An example of a more JNode specific test was the affect of allocation patterns from the memory manager on Locality of Reference. Our current allocation pattern is a first-come/first-fit. What this means is that the first thread to obtain the mm lock gets to allocate at the first available spot. The next thread gets the next spot. This creates a problem that multiple threads allocating at the same time are going to have their data interleaved with all the other threads data. Modern operating systems use process specific heaps to get around this issue. Not only does this help the concurrent access of threads to memory but it also helps locality of reference by keeping a processes data as sequential as the process allocates it, up to a size of the allocated block (4KB pages).

My test for this will involve having multiple threads allocate large data structures that are not by definition sequential(primitive arrays), such as linked lists, maps and reference arrays. Once data has been allocated it will be used in various ways(eg iterating, swaping, sorting) that depend on locality of reference to perform optimally.

We need "real workload" benchmarks

Submitted by Stephen Crawley on Sat, 09/13/2008 - 01:19.

Synthetic benchmarks (like the ones you are suggesting) are useful if you know that they correspond to a common pattern in a real programs. But if you only suspect this, then they can be very misleading. You can spend lots of time optimizing for a pattern that isn't realistic.

What we really need is large-scale benchmarks involving real applications doing real (and representative) tasks. For example, a Java / Ant build of a large application, running a significant simulation task, a significant ray-tracing task, and so on. For benchmarking changes to schedulers, GC or VM, you also need "workload" type benchmarks which simulate typical usage patterns for JNode; e.g. web browsing while running a compilation in the background, etc.

My real point is that these large-scale benchmarks (and especially the workload ones) are hard to do now; we don't have many real applications or typical workloads. So optimizations that depend on these benchmarks are premature. Focus on the simple stuff ... pick the "low hanging fruit" as the americans say.

Benchmark should independent

Submitted by Horcrux7 on Sat, 09/13/2008 - 15:27.

If a benchmark should be comparable then it should be independent from other applications. If you compare 2 different Jnode version and you test applications then you does not know if the running difference occur in the application or in Jnode. Another problem is that you have no point where you can search for the problem.

I think also that the benchmark should be runnable with a standard JVM that we can compare it.

There are many Java Benchmark on the net. Are there no free benchmark? I think it is simpler to use an existing benchmark.

No working ones

Submitted by Peter on Sat, 09/13/2008 - 18:02.

For a start I'd be happy with any benchmark out there that does not crash JNode.
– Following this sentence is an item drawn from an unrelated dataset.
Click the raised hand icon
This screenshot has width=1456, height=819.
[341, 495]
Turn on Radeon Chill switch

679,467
All that I tried didn't work or crash JNode. And this was the reason Cluster started that thread in the first place.
The most interessting one (DaCapo) does not work (see other thread) and even with a local fix for the stackoverflow I ran into several other issues :/

If you find a benchmark that works, I'd be happy to use it for a start even if the licence wouldn't permit redistribution.

DaCapo problems

Submitted by Stephen Crawley on Sun, 09/14/2008 - 02:06.
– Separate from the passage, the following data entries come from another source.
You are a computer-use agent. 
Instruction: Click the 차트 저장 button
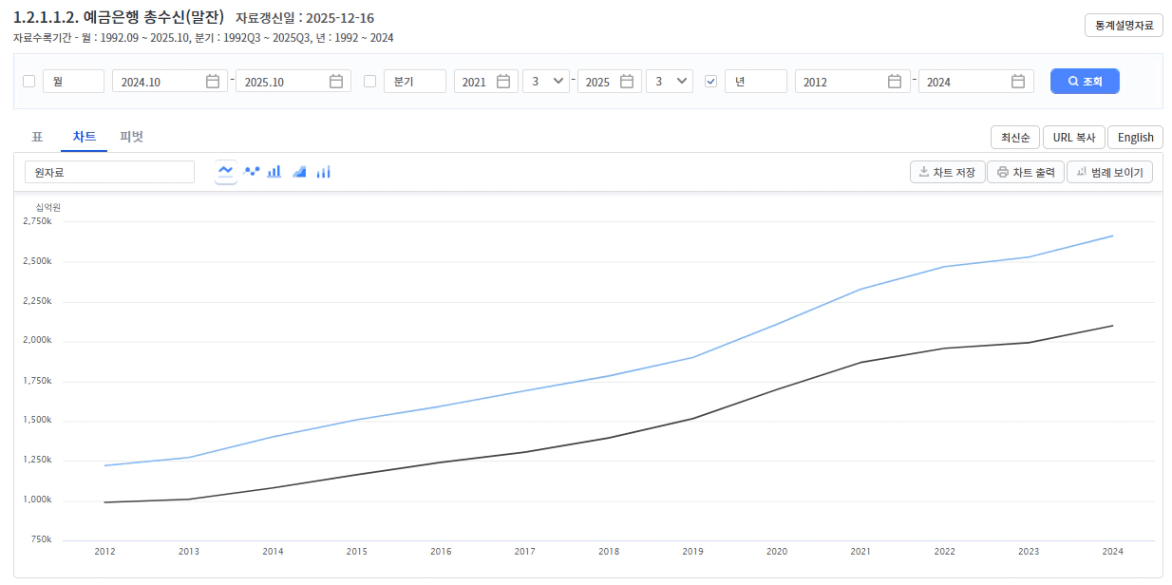click(x=947, y=172)
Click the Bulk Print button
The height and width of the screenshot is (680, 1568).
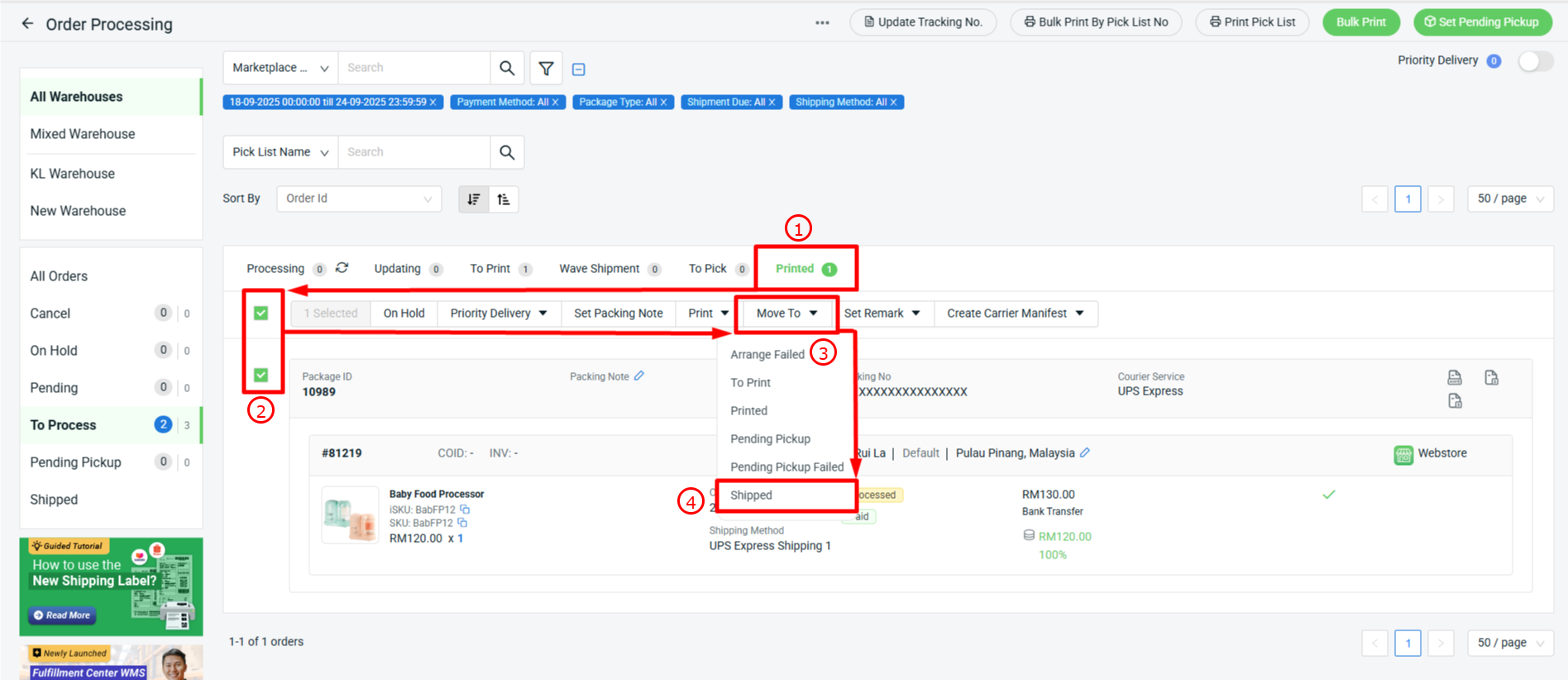[1360, 22]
The most interessting one (DaCapo) does not work (see other thread) and even with a local fix for the stackoverflow I ran into several other issues :/

Peter, could you please update the 'bug' for the DaCapo related stack overflow problem to say what you did to work around it? I'm planning to address it once I've dealt with the console issue(s) I'm currently working on.

Also, if there is any chance that the other issues are "JNode's fault", it would be a good idea to create bug issues for them as well. Or maybe we should create "Get DaCapo Working" task and use it to track all of the problems that need to be addressed.

Updates on DaCapo issue

Submitted by Peter on Mon, 09/15/2008 - 17:01.
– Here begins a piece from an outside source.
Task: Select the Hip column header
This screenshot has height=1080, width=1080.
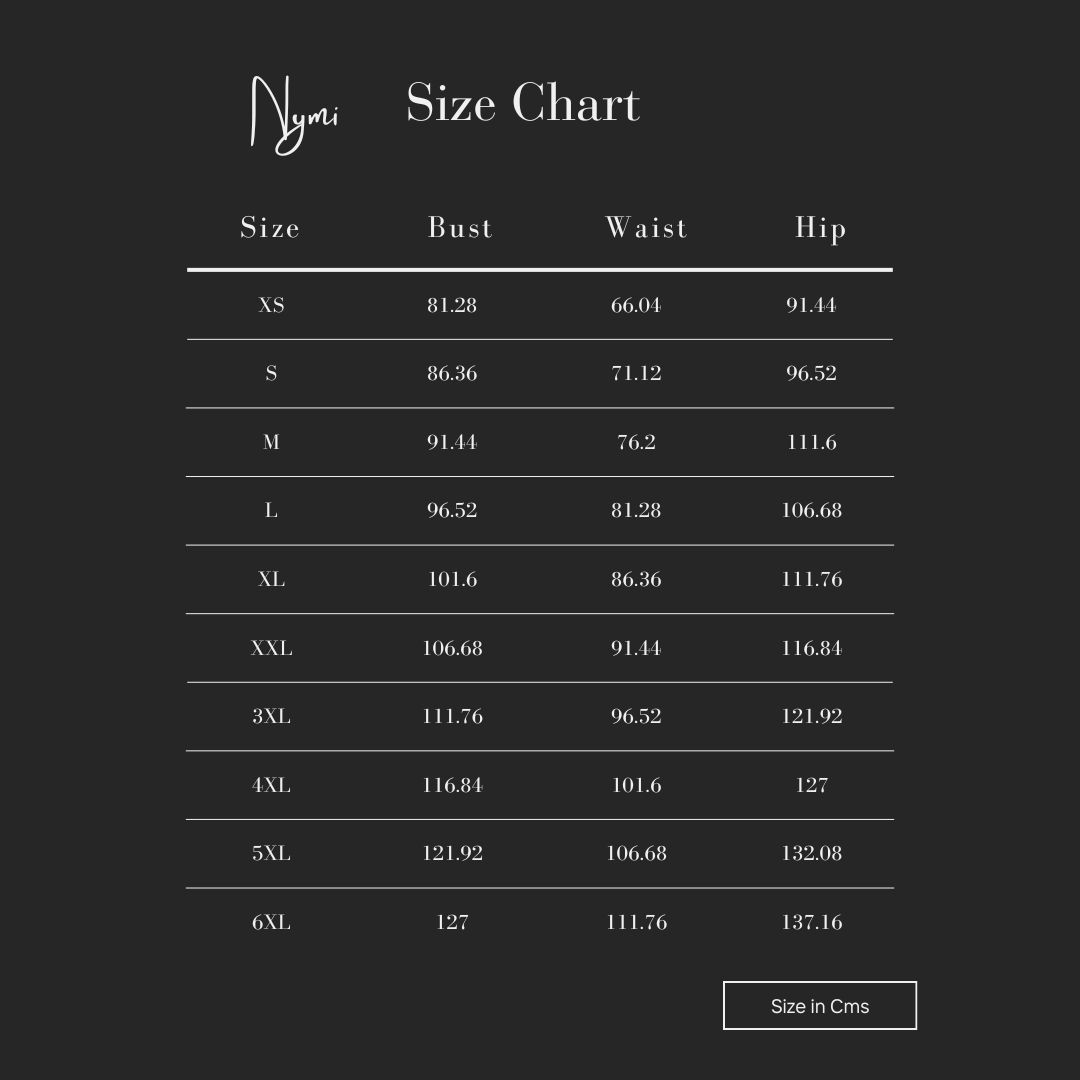Action: tap(820, 229)
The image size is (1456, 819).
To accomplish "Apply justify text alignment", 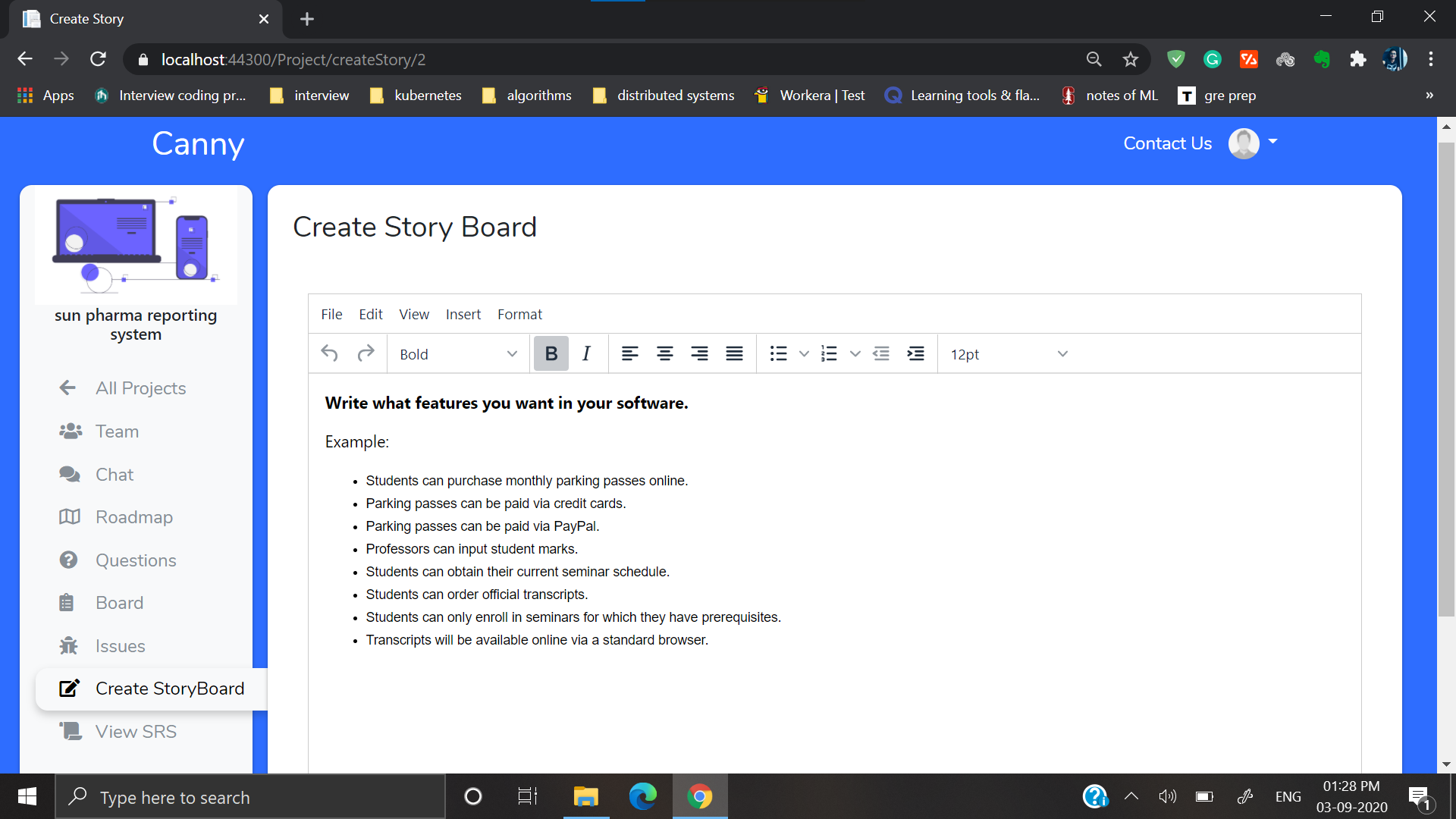I will (x=734, y=353).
Sry for the delay. I updated the original DaCapo issue with some more or less usefull information.

You should add tests with

Submitted by Horcrux7 on Fri, 09/12/2008 - 21:21.

You should add tests with a large free memory and test with few free memory if you allocate the most of available memory before. This will test the GC on different cases.
Then you can add test with synchronized and frequented access from multiple threads.
System.arraycopy with different array sizes.
Image and Graphics operations can be also very interesting.

How do you want compare the results? I think every run will produce other results. And other hardware of course also. A look on the total time will not produce a good comparable result.

I have attached some tests that I have written for many years. I want see which programming technics has the fast results. You can see if you find a good idea in it.